Why Real-Time Market Data Sharing Came Under Sebi’s Scanner
The latest move is part of a broader regulatory effort by Sebi to curb the misuse of real-time market data by online gaming platforms, apps, and websites posing as educational platforms.
Previously, in a circular issued on May 24, 2024, Sebi had made it clear that real-time price data should not be shared with third parties unless it was necessary for the orderly functioning of the securities market or to meet regulatory requirements.
At that time, Sebi had allowed sharing of market price data for investor education and awareness activities only with a one-day delay.
Later, in another circular dated January 29, 2025, the regulator tightened the norms further and said entities solely engaged in education could use only price data that was at least three months old. Sebi had then clarified that the use of live or near-live data for educational purposes could blur the line between education and investment advice.
According to the regulator, “using live data for educational purposes is clearly outside the scope of pure educational activity as it involves analysing current data to predict future prices,” which could fall under the definition of Investment Adviser (IA) or Research Analyst (RA) activity.
Under that framework, market infrastructure institutions (MIIs) and intermediaries were allowed to share price data with at least a one-day lag for preparation of educational material, but educators themselves could use only three-month-old data while teaching or publishing content.
Sebi had cautioned that any deviation from this could result in the activity being treated as investment advisory or research analyst activity.
Why Sebi Reviewed The Framework
As reported earlier by Outlook Money when Sebi released its consultation paper in January 2026, the regulator had acknowledged concerns raised by stakeholders over the practicality of the existing framework.

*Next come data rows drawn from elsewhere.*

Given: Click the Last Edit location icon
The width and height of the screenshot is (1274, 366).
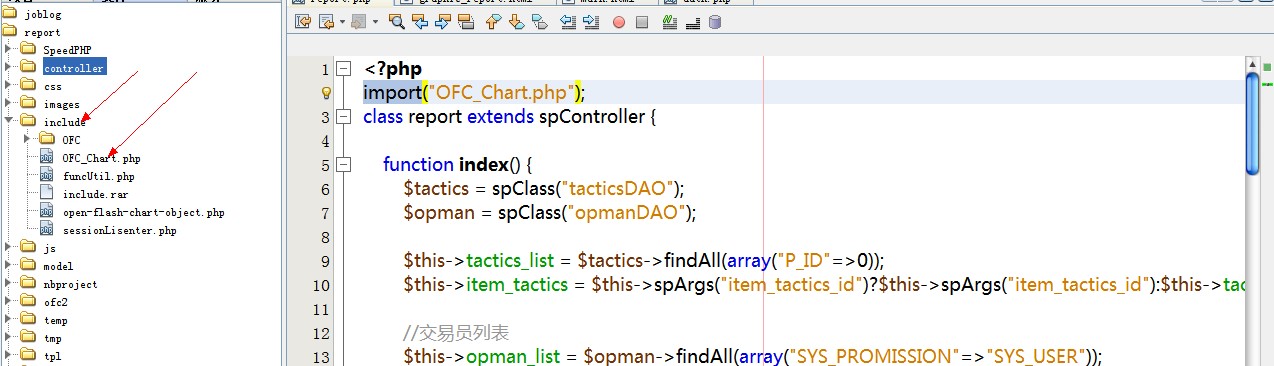Looking at the screenshot, I should tap(303, 22).
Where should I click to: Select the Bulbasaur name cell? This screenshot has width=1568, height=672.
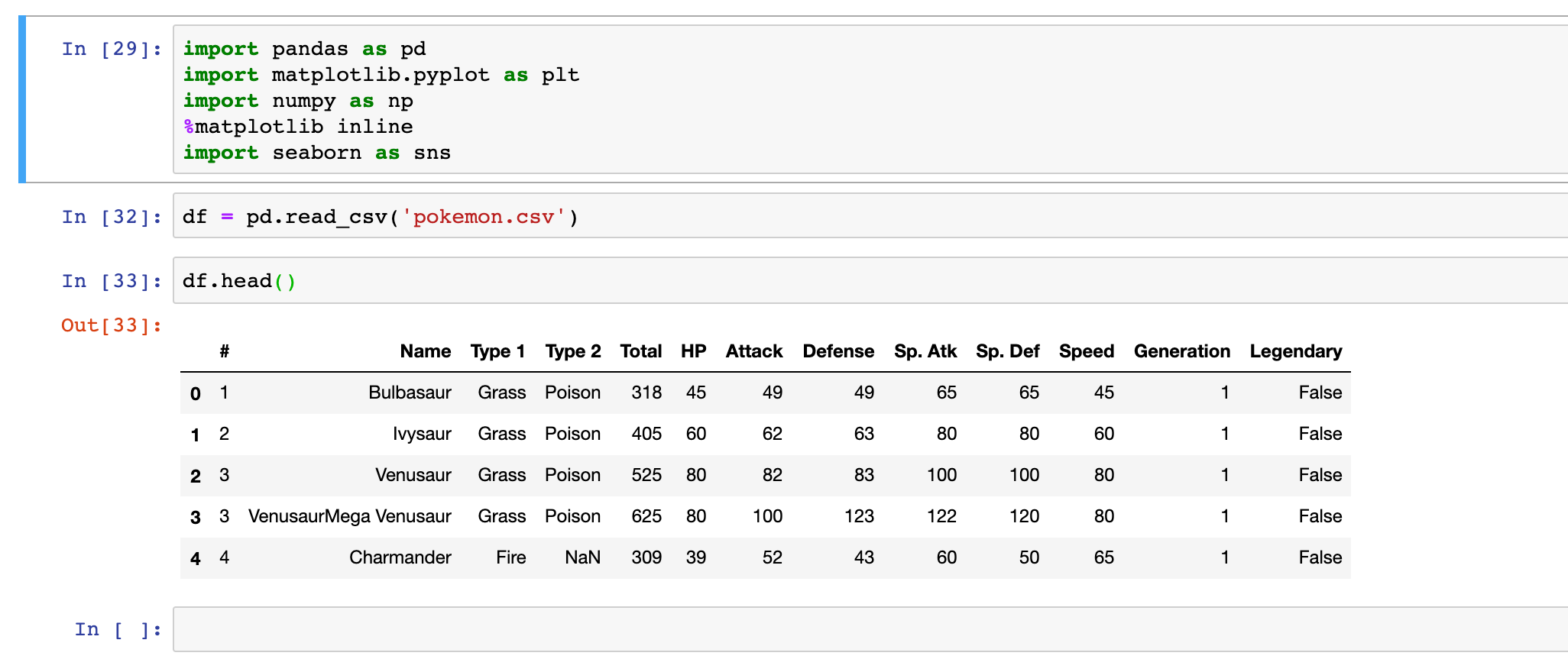pyautogui.click(x=410, y=393)
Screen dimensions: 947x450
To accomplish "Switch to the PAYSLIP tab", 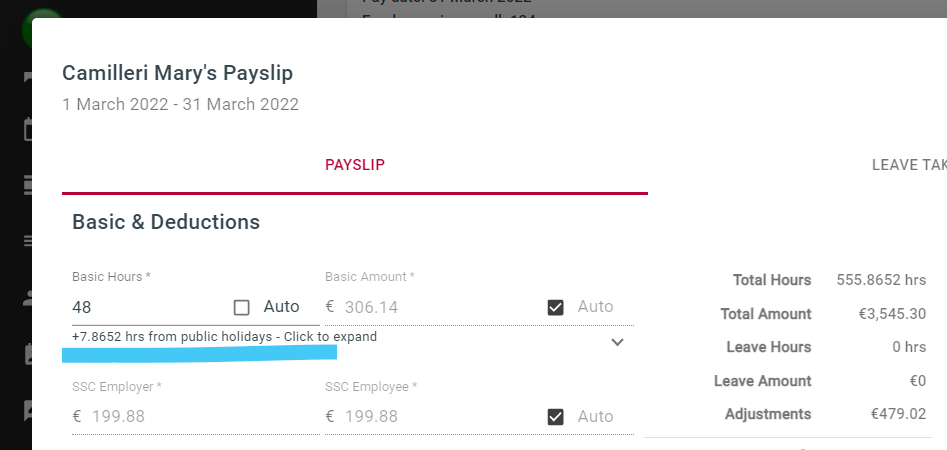I will (x=355, y=165).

Sebi said it received feedback that a one-day lag for sharing price data was “too short” and still vulnerable to misuse. At the same time, the three-month lag for educational usage was considered “too long”, making educational content less relevant and effective.
In its consultation paper issued on January 6, 2026, Sebi had observed that investor education could become more meaningful if the delay period was reduced while still maintaining safeguards against misuse of exchange data.
Following public consultation and stakeholder feedback, Sebi has now standardised the framework with a 30-day lag for both sharing and usage of price data.
Sebi Tightens Boundary Between Education And Advice
Sebi has also reiterated that entities claiming to operate solely for educational purposes cannot use market price data from the preceding 30 days to offer investment advice or recommendations.
According to the circular, educators must not discuss or display names of securities — including through code names — in videos, speeches, live screen sharing, tickers or broadcasts in a way that indicates future price movements or trading recommendations.
The regulator said this restriction is aimed at preventing misuse of educational platforms for indirect advisory activities.
NISM Gets Special Exemption
Sebi has given a separate exemption to the National Institute of Securities Markets (NISM), its training and certification arm.
NISM will continue to get access to market price data with only a one-day lag, but strictly for use in its simulation laboratory meant for market training and capacity building programmes.
MIIs Asked To Strengthen Safeguards
Sebi has directed MIIs and intermediaries to carry out due diligence before sharing market data for educational purposes.
Sebi further said that entities sharing such data must enter into legal agreements with recipients to prevent misuse and maintain audit trails for data usage.
The circular added that exchanges and intermediaries should make necessary amendments to their bye-laws, rules and regulations and inform market participants about the revised framework before the rules become effective from July 1, 2026.
Frequently Asked Questions
1. What has Sebi changed in the rules for educational use of stock market data?
Sebi has said educational platforms and entities can use stock market price data only after a 30-day lag. The revised rules will take effect from July 1, 2026.
2. Why did Sebi revise the earlier framework?
Sebi said stakeholders felt the earlier one-day lag could lead to misuse of market data, while the later three-month restriction made educational content outdated and less practical.
3. Can educational platforms give stock recommendations using delayed data?
No. Sebi has clarified that educational entities cannot use stock price data from the previous 30 days to provide trading advice, recommendations, or indicate future price movements.